Former Prosper, Inc. salesman Chad Hudgens has filed a lawsuit accusing Joshua Christopherson and Prosper, Inc. of assault and battery, intentional infliction of emotional distress and wrongful termination.

Hudgens claims he volunteered
for a "motivational exercise" with his team leader, Joshua Christopherson. Hudgens also claims he volunteered in order to prove his "loyalty and determination" to Prosper, Inc..

Hudgens alleges Christopherson took the sales team outside the office to the top of hill. This is where the story gets bizarre, Hudgens alleges Christopherson told the rest of the sales team to hold Hudgens' arms and legs. Christopherson then took a plastic jug full of water and began pouring it over Hudgens' nostrils and mouth while extolling team members that "he wanted them to work as hard on making sales as Chad had worked to breath".

In his suit Hudgens says he required psychological counseling for emotional trauma.

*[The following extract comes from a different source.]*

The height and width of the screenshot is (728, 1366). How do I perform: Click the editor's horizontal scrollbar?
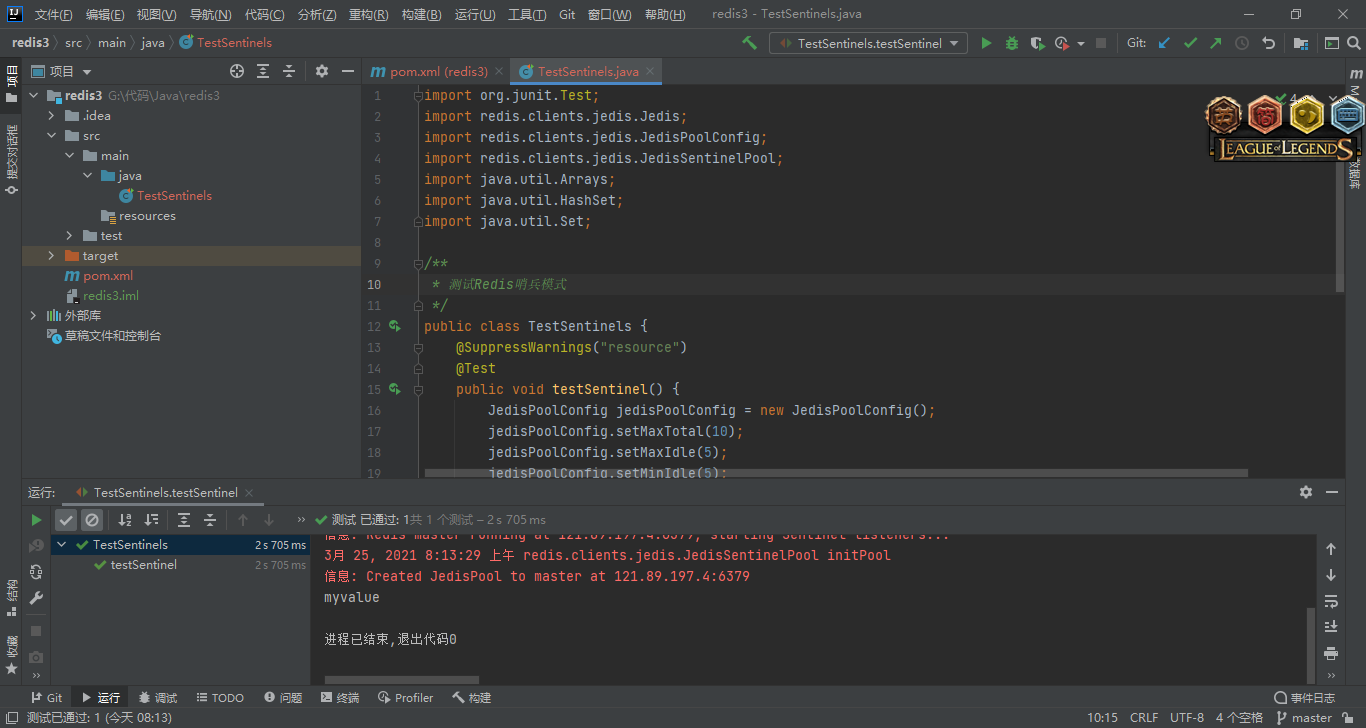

According to How Stuff Works, waterboarding is known as a controversial form of interrogation that has been used for centuries.
Water boarding has been around for centuries. It was a common interrogation technique during the Italian Inquisition of the 1500s and was used perhaps most famously in Cambodian prisons during the reign of the Khmer Rouge regime during the 1970s (see David Corn: This Is What Waterboarding Looks Like for pictures of a Khmer Rouge water board now in a Cambodian museum). As late as November 2005, water boarding was on the CIA's list of approved "enhanced interrogation techniques" intended for use against high-value terror suspects. In a nutshell, water boarding makes a person feel like he is drowning.




Socrates, you dummies!

Prosper Inc., President Dave Ellis came up with an alternate view of that day's events, that no, it wasn't waterboarding, it was a "dramatization" of a Socrates story, how a young man asked Socrates to become his teacher. Socrates responded by "plunging the student's head underwater and telling him he will learn once his desire for knowledge is as great as his desire to breathe."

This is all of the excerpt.